> KUTIPAN TEKS
################

Dr. Ir. Subandi Sardjoko, M.Sc, Plt. Deputi Bidang Pembangunan Manusia, Masyarakat dan Kebudayaan Kementerian PPN/Bappenas menyampaikan bahwa kami sepakat untuk menolak industri rokok, menyampaikan untuk penyederhanaan skema dan kenaikan cukai rokok namun keputusan terakhir hanya di angka 10% dan kami sudah koordinasikan dengan Kepala Badan Kebijakan Fiskal Kementerian Keuangan, kita perlu bersinergi, kalau bukan kita, lantas siapa lagi.

################

> DATA LATIHAN
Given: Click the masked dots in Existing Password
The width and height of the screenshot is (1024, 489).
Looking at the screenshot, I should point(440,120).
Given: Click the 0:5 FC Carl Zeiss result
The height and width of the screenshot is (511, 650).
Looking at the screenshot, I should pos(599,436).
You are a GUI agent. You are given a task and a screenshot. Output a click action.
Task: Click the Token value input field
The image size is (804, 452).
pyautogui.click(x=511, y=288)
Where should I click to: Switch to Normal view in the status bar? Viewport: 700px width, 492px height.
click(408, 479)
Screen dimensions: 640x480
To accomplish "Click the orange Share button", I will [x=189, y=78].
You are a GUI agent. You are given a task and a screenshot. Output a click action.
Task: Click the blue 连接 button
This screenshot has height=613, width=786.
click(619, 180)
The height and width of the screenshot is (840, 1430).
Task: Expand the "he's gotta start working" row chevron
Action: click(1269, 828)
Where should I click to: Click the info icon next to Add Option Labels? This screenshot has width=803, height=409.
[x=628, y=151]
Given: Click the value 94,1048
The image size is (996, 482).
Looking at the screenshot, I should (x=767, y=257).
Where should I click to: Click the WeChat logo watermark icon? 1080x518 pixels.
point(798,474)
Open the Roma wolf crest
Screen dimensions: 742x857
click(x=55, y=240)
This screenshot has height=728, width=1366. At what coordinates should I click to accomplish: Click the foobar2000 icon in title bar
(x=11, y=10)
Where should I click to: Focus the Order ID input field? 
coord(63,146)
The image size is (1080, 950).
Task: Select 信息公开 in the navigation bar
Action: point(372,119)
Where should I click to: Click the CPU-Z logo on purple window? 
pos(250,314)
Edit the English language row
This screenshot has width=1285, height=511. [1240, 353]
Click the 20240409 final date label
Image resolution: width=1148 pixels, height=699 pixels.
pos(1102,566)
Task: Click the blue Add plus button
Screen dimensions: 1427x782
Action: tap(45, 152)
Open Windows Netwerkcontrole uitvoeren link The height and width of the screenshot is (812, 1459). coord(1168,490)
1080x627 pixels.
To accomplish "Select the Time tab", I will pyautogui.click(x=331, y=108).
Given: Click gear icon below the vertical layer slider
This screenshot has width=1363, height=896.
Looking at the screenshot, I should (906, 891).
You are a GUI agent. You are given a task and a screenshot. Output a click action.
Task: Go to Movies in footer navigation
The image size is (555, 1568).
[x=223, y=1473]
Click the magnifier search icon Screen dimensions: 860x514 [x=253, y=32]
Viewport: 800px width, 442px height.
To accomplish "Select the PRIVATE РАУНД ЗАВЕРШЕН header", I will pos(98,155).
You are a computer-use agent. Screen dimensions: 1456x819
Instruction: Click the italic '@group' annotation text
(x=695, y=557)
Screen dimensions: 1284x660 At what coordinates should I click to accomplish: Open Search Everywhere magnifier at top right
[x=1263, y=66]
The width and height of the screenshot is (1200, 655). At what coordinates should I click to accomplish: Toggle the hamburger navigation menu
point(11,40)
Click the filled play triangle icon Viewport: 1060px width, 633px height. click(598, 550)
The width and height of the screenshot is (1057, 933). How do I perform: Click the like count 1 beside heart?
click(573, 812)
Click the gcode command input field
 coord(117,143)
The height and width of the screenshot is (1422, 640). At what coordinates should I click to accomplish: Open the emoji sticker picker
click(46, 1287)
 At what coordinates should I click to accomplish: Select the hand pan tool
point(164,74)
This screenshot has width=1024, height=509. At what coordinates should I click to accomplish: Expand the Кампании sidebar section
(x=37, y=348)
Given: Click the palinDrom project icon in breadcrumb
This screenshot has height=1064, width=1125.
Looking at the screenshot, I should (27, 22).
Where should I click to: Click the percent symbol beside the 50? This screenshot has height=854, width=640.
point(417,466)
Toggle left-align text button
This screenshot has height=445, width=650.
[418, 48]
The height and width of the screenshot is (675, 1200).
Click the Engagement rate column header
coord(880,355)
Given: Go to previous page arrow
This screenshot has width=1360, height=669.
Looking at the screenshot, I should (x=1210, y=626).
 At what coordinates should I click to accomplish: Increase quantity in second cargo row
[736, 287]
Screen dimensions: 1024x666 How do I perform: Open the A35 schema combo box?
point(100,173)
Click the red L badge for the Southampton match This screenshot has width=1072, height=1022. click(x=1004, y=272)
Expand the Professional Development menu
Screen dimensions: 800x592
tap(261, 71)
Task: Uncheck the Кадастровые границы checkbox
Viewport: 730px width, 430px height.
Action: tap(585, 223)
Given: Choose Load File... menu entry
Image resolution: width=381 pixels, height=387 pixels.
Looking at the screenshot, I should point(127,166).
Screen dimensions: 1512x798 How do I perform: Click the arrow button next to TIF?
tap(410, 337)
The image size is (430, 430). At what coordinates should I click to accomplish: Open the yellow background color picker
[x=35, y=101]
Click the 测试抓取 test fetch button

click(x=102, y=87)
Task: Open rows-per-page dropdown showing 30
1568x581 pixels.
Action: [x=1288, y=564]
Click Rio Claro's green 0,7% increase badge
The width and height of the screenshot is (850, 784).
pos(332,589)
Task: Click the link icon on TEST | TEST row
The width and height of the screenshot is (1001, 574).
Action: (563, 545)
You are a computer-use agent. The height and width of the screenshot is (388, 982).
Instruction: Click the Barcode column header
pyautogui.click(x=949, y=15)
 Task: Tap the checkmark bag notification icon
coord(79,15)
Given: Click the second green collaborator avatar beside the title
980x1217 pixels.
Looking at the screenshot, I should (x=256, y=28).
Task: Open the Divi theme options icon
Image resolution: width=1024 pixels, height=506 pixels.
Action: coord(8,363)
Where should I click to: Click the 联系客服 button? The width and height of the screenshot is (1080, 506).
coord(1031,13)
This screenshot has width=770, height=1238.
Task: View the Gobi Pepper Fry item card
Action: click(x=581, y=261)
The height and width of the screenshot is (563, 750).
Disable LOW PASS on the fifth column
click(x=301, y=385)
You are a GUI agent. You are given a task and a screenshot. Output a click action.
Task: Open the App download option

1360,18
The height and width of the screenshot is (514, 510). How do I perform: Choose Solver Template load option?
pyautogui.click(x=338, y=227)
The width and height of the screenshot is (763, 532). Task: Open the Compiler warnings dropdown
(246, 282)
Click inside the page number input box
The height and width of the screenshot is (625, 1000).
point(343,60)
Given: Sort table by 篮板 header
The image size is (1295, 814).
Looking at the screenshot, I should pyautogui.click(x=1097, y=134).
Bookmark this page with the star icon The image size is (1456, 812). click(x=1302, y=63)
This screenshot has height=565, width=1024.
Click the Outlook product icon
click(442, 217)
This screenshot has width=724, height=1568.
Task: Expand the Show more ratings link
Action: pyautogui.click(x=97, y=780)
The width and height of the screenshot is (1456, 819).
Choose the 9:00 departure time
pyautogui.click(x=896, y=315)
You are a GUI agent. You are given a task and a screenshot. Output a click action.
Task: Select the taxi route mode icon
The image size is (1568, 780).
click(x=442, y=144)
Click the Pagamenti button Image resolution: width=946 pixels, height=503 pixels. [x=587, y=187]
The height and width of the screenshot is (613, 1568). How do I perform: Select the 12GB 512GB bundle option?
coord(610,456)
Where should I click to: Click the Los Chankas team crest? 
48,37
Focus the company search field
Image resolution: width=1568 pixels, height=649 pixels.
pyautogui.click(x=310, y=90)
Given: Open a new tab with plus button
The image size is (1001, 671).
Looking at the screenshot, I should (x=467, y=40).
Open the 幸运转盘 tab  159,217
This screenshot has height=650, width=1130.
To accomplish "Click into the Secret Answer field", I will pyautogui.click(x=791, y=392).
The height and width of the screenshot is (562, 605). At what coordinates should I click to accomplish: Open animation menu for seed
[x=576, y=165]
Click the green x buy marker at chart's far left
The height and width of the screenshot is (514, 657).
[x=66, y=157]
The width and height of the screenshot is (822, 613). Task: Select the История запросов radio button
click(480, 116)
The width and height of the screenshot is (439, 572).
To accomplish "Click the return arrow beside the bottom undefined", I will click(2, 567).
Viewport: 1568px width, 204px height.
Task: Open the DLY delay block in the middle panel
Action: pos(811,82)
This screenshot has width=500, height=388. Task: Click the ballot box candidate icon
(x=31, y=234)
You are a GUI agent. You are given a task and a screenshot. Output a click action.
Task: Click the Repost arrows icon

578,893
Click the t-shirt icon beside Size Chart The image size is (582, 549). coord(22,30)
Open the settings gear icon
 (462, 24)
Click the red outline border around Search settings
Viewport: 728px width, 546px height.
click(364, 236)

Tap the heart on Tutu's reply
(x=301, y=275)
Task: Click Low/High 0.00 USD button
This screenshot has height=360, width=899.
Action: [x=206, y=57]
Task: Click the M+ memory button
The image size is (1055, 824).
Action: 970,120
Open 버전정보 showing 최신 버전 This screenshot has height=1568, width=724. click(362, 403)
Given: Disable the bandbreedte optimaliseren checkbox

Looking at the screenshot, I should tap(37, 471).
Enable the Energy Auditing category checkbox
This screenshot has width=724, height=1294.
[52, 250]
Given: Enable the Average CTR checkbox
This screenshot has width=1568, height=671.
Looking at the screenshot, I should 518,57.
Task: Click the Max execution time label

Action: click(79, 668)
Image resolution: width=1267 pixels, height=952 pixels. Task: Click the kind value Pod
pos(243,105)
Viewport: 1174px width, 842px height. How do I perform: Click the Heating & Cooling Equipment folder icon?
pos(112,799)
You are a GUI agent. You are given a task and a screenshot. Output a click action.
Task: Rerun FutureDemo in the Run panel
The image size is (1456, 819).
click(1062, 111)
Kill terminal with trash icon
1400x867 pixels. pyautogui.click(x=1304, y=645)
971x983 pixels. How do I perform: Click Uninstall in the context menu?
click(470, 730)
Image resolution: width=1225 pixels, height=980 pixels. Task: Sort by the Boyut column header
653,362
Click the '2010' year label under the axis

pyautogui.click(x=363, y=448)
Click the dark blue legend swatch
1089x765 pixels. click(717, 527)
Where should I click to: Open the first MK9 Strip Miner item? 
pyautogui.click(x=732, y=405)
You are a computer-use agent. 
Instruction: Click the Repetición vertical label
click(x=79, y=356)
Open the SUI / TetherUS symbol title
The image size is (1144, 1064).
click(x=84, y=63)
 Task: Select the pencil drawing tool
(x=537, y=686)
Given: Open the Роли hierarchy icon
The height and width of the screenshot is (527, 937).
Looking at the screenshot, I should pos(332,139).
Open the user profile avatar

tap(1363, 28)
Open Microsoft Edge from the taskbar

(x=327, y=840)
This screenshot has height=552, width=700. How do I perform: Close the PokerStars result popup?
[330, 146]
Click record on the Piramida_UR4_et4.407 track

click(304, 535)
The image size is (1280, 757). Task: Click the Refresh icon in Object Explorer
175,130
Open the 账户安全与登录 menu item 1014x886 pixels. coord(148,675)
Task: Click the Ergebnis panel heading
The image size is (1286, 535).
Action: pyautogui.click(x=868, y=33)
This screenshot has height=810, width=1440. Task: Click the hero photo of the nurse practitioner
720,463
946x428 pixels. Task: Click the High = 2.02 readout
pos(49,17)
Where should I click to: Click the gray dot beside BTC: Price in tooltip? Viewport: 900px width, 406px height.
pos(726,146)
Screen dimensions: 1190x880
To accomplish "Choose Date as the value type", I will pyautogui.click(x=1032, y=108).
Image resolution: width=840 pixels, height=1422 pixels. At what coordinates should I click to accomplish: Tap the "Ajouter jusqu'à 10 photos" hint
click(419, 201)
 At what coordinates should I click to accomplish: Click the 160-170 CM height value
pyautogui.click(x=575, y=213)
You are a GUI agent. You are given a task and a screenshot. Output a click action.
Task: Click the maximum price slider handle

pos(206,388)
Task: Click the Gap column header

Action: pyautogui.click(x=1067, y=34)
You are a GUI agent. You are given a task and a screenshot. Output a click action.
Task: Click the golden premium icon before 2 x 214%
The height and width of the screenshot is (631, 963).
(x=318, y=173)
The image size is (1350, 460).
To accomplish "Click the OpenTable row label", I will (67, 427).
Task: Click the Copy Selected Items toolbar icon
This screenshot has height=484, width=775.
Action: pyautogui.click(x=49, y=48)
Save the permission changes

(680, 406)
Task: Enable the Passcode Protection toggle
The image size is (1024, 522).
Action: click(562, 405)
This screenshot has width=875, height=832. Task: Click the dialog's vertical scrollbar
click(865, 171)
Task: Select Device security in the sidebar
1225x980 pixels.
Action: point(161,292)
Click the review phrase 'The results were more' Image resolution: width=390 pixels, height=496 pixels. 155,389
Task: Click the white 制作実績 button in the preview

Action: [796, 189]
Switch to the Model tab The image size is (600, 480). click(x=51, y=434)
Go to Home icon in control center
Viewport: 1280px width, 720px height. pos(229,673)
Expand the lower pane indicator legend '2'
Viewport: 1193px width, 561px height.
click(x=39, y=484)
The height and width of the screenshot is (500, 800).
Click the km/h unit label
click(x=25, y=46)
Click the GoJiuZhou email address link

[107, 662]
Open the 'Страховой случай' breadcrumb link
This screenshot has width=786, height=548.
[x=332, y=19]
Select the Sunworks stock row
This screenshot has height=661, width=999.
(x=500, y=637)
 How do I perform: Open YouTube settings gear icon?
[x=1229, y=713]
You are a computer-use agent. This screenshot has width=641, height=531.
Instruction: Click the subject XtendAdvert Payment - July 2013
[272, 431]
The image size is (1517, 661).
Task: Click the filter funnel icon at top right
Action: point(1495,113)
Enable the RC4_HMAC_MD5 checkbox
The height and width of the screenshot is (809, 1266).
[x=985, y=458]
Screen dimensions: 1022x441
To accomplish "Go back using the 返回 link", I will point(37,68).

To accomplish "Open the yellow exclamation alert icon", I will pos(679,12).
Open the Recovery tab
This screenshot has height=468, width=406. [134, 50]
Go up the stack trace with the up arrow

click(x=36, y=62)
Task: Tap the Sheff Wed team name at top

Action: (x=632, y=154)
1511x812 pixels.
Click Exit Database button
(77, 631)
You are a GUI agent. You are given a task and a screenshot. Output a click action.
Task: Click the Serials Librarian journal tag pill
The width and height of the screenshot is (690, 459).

################

> YANG HARUS DILAKUKAN
Tuliskan kembali persis seluruh bagian kutipan teks di atas, mulai dari "Dr. Ir. Subandi" sampai dengan "lantas siapa lagi.".

> JAWABAN TUGAS
Dr. Ir. Subandi Sardjoko, M.Sc, Plt. Deputi Bidang Pembangunan Manusia, Masyarakat dan Kebudayaan Kementerian PPN/Bappenas menyampaikan bahwa kami sepakat untuk menolak industri rokok, menyampaikan untuk penyederhanaan skema dan kenaikan cukai rokok namun keputusan terakhir hanya di angka 10% dan kami sudah koordinasikan dengan Kepala Badan Kebijakan Fiskal Kementerian Keuangan, kita perlu bersinergi, kalau bukan kita, lantas siapa lagi.